(EXCERPTED RECORDS)

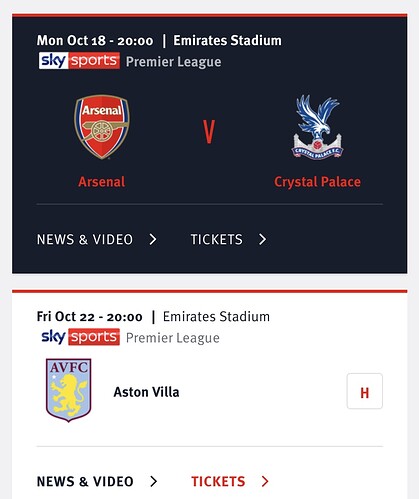419x499 pixels.
Task: Open News & Video chevron for Crystal Palace match
Action: (x=153, y=239)
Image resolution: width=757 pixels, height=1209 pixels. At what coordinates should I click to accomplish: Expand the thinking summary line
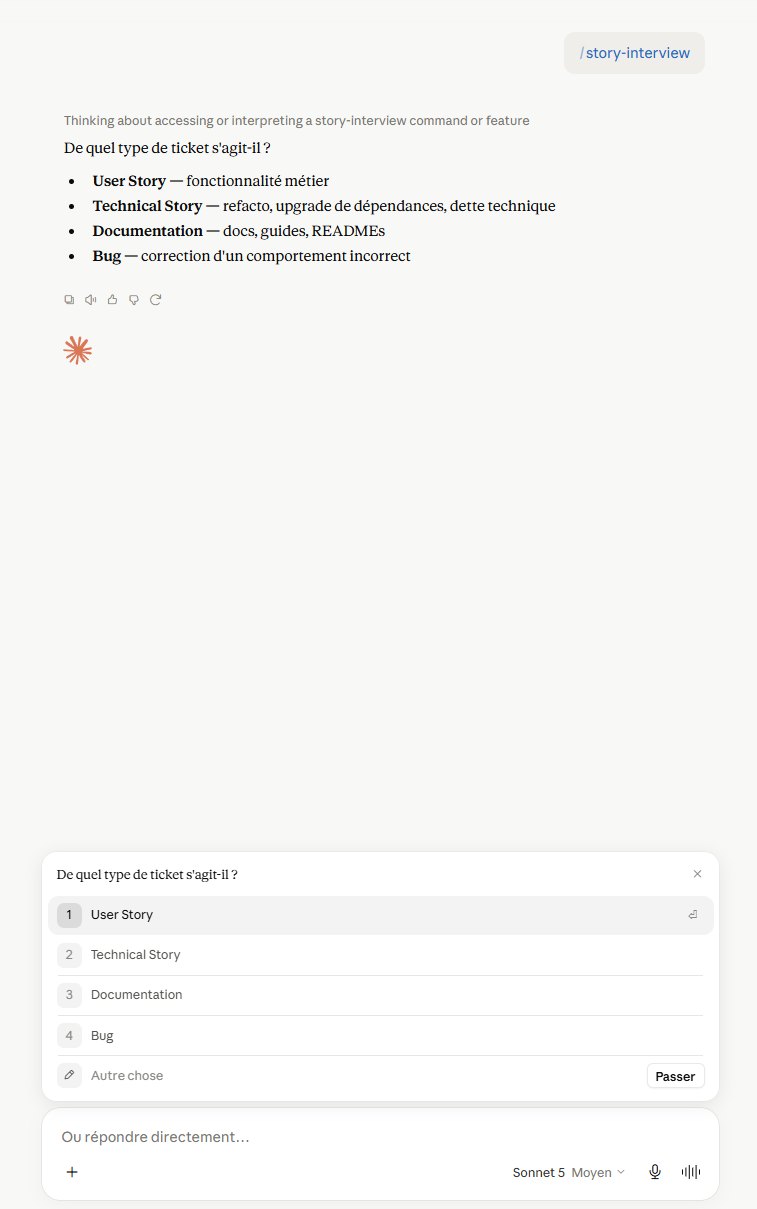297,121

(End EXCERPTED RECORDS)

### GOAL OF THE EXERCISE
In the copy, leave out all pictures, and retype exactly each line from the one with "Image resolution: width=757" through the last line of the entries.

### EXERCISE RESPONSE
Image resolution: width=757 pixels, height=1209 pixels. At what coordinates should I click to accomplish: Expand the thinking summary line
297,121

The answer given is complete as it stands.